Es innegable que la Operación Paso del Estrecho (OPE) 2025, que moviliza anualmente a miles de personas y vehículos entre Europa y África, supone un riesgo aumentado de transmisión de enfermedades infecciosas. El Ministerio de Sanidad ha puesto el foco en el sarampión, dada la epidemia activa en Marruecos, país vecino con el que compartimos frontera terrestre y marítima. Sin embargo, Melilla no puede limitarse a ser un eslabón pasivo en esta cadena.
La ciudad autónoma exige y merece un protagonismo activo en la gestión sanitaria. La transferencia de competencias en epidemiología a la Ciudad Autónoma debería traducirse en un refuerzo real de sus capacidades, recursos y coordinación con las autoridades estatales y europeas. La mera referencia a “Sanidad Exterior” o a “competencias transferidas” no es suficiente cuando la salud pública está en juego.
Asimismo, la insalubridad persistente, la proliferación de chinches, la amenaza de la rabia y la mala calidad del suministro de agua, que se agravan con proyectos turísticos mal planificados como el complejo del Gurugú, evidencian un déficit estructural que no puede seguir ocultándose bajo la alfombra. Estas deficiencias no son solo problemas sanitarios, sino síntomas de una gestión fragmentada y una falta de visión estratégica.
Melilla crece.

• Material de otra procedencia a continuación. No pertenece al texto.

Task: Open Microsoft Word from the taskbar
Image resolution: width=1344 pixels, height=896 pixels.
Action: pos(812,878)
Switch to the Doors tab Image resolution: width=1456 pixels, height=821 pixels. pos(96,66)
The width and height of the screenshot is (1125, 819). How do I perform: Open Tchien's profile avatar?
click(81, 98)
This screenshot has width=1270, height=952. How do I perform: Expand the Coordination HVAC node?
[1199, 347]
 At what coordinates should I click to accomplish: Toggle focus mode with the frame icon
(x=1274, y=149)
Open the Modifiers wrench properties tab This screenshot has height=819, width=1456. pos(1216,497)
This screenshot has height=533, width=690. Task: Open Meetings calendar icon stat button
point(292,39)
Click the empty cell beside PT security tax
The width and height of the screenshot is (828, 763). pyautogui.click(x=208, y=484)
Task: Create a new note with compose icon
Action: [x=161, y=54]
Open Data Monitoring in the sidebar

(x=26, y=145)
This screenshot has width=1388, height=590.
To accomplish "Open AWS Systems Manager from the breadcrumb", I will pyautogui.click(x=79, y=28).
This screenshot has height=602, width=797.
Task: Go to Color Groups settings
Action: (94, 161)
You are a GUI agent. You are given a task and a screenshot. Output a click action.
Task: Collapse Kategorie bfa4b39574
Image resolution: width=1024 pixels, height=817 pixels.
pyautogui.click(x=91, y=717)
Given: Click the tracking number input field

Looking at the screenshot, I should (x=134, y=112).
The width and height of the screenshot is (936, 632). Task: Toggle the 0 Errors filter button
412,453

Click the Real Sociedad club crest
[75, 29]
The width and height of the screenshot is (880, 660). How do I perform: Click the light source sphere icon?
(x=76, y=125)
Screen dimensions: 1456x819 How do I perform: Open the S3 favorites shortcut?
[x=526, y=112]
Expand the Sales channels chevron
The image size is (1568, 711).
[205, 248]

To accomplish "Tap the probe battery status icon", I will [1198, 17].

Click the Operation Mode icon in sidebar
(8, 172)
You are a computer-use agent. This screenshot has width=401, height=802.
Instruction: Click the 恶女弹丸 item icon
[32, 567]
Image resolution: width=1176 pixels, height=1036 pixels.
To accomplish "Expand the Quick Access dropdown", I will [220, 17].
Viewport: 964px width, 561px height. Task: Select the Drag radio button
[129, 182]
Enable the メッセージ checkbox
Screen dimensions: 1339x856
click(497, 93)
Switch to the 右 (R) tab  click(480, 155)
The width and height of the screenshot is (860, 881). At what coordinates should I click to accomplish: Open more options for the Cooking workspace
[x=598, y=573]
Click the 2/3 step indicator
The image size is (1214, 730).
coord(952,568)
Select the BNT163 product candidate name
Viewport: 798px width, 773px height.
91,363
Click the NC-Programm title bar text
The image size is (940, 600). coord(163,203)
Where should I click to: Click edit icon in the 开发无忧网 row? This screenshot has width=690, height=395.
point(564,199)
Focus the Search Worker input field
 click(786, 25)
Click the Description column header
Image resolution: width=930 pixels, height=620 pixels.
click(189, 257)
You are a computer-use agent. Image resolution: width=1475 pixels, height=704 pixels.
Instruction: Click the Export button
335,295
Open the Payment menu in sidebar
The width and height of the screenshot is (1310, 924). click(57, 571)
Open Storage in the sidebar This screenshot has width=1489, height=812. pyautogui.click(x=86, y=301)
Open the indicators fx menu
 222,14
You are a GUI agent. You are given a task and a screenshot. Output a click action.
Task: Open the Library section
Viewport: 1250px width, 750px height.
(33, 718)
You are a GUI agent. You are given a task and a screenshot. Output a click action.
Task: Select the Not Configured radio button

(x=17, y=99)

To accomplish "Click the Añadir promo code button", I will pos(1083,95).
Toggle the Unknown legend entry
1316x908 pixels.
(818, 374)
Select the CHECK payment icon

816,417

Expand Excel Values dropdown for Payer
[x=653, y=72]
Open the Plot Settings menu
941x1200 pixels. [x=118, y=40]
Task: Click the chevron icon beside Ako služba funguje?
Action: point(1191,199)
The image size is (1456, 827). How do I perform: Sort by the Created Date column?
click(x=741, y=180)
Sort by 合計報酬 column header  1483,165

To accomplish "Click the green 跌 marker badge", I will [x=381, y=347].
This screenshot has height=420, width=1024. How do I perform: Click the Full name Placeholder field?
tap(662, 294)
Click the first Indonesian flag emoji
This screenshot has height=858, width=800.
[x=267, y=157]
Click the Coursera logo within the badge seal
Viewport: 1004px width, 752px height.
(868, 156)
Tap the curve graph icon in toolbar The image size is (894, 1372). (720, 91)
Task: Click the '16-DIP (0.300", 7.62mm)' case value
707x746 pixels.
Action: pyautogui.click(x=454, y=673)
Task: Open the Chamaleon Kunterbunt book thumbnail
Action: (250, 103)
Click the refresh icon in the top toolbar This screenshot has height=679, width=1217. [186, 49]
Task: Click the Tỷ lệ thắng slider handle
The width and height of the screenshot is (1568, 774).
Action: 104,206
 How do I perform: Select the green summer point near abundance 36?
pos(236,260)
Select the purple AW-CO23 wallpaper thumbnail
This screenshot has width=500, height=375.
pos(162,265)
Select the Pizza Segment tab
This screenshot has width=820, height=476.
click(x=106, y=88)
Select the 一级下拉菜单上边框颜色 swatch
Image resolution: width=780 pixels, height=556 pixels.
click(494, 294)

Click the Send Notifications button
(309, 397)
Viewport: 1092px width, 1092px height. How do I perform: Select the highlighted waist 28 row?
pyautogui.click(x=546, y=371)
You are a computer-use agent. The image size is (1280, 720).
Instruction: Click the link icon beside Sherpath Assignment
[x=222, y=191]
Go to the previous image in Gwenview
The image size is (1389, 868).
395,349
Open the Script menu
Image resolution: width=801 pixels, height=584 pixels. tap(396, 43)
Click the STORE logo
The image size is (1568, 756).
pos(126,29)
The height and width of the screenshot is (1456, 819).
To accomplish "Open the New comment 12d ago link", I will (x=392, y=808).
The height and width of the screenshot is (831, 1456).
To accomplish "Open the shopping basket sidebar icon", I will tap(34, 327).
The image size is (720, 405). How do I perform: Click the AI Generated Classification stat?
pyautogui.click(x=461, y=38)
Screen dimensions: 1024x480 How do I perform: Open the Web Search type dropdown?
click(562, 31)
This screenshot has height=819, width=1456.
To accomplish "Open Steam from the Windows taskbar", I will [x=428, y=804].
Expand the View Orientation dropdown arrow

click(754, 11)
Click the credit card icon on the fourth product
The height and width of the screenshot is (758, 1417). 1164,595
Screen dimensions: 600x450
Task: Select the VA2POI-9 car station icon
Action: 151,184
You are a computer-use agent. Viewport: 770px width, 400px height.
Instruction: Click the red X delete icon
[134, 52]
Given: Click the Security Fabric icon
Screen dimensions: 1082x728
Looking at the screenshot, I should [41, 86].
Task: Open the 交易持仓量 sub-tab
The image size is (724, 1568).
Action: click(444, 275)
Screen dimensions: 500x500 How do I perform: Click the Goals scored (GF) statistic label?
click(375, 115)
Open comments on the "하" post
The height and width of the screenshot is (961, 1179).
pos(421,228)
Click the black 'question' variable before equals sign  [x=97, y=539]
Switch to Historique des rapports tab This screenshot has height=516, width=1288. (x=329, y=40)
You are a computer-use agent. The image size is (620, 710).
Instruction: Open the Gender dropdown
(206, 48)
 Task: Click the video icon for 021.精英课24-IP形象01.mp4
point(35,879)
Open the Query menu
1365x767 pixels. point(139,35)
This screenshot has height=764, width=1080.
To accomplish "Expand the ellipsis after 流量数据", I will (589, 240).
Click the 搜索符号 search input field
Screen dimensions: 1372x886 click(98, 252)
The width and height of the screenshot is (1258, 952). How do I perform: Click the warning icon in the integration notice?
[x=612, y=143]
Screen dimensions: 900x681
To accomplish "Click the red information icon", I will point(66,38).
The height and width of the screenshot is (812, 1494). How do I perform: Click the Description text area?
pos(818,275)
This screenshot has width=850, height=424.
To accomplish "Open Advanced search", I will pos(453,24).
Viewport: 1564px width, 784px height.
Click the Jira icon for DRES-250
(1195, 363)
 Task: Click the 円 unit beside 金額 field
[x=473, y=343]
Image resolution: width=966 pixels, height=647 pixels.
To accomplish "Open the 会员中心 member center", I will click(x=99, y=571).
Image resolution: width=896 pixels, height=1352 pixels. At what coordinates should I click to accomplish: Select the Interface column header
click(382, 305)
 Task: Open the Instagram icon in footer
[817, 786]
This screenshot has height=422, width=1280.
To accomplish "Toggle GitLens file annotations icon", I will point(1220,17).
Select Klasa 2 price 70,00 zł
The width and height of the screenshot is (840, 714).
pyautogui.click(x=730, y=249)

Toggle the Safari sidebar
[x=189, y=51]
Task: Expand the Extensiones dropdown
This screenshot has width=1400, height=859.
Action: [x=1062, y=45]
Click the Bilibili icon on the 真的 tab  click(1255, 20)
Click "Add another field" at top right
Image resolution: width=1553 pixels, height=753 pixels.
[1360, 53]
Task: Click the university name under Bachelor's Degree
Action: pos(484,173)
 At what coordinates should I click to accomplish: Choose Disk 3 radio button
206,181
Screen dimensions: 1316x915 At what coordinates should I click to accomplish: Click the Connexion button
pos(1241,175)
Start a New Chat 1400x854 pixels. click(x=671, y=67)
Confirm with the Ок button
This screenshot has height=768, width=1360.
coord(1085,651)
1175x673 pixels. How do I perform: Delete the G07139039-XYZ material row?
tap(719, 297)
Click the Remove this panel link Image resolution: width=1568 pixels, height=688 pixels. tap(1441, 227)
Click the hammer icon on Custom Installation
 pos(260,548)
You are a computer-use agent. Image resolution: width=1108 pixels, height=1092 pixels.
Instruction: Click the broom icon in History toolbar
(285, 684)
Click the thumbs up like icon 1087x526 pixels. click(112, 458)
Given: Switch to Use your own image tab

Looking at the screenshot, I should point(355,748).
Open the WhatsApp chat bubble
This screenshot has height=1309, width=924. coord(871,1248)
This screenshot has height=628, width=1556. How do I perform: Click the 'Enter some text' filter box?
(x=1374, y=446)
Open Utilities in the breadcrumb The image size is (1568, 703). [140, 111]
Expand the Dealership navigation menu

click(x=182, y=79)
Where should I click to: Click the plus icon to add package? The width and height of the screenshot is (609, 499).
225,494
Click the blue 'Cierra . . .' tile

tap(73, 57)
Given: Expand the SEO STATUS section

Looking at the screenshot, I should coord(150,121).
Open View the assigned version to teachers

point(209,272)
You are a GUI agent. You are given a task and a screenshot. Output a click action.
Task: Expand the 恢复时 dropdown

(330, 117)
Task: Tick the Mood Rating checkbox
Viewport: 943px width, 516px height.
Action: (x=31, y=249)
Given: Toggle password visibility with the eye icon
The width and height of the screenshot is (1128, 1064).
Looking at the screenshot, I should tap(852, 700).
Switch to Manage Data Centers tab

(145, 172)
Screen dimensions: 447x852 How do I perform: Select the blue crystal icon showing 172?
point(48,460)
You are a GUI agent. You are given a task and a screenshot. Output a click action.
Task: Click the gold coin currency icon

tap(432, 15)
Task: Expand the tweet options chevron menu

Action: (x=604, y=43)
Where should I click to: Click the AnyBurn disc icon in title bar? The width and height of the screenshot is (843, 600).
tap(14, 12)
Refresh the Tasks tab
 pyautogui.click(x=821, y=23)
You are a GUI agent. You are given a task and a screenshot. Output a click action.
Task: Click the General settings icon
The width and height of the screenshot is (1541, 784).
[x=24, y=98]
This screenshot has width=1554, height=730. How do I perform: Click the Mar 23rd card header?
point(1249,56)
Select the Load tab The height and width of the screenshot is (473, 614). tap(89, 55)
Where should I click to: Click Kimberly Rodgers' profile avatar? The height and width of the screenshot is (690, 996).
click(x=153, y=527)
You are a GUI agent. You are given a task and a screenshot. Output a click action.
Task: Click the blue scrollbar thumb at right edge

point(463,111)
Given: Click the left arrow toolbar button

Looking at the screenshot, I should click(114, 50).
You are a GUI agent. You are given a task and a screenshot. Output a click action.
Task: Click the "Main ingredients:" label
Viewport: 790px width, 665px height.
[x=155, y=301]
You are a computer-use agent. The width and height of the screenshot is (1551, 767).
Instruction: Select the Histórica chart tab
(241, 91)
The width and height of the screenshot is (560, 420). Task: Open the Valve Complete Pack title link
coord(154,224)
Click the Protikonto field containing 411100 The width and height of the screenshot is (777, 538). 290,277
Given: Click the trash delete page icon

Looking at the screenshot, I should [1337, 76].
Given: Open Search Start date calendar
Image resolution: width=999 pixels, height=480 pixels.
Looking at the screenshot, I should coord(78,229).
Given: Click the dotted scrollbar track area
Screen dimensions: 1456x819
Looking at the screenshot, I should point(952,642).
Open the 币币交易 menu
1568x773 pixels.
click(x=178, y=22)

Su censo electoral y poblacional aumentan, y con ello, su responsabilidad y necesidad de contar con un sistema sanitario y social robusto y eficaz. Sin embargo, esta expansión parece depender en exceso de fondos europeos, generando una paradoja inquietante: ¿por qué seguir dependiendo de recursos externos cuando la ciudad posee potencial y vocación para liderar su propio desarrollo?
La soberanía local no es un capricho, sino una necesidad práctica. La salud, la seguridad y el bienestar de los melillenses exigen que las decisiones se tomen con conocimiento profundo del territorio y con compromiso directo. Exigimos transparencia, coordinación efectiva y un compromiso real de todas las administraciones implicadas para afrontar con eficacia las amenazas sanitarias y sociales.
No se trata solo de combatir un brote de sarampión o de vigilar la frontera: es una cuestión de respeto hacia Melilla, hacia sus ciudadanos y hacia su futuro. La ciudad merece políticas claras, responsables y soberanas que garanticen su bienestar y dignidad.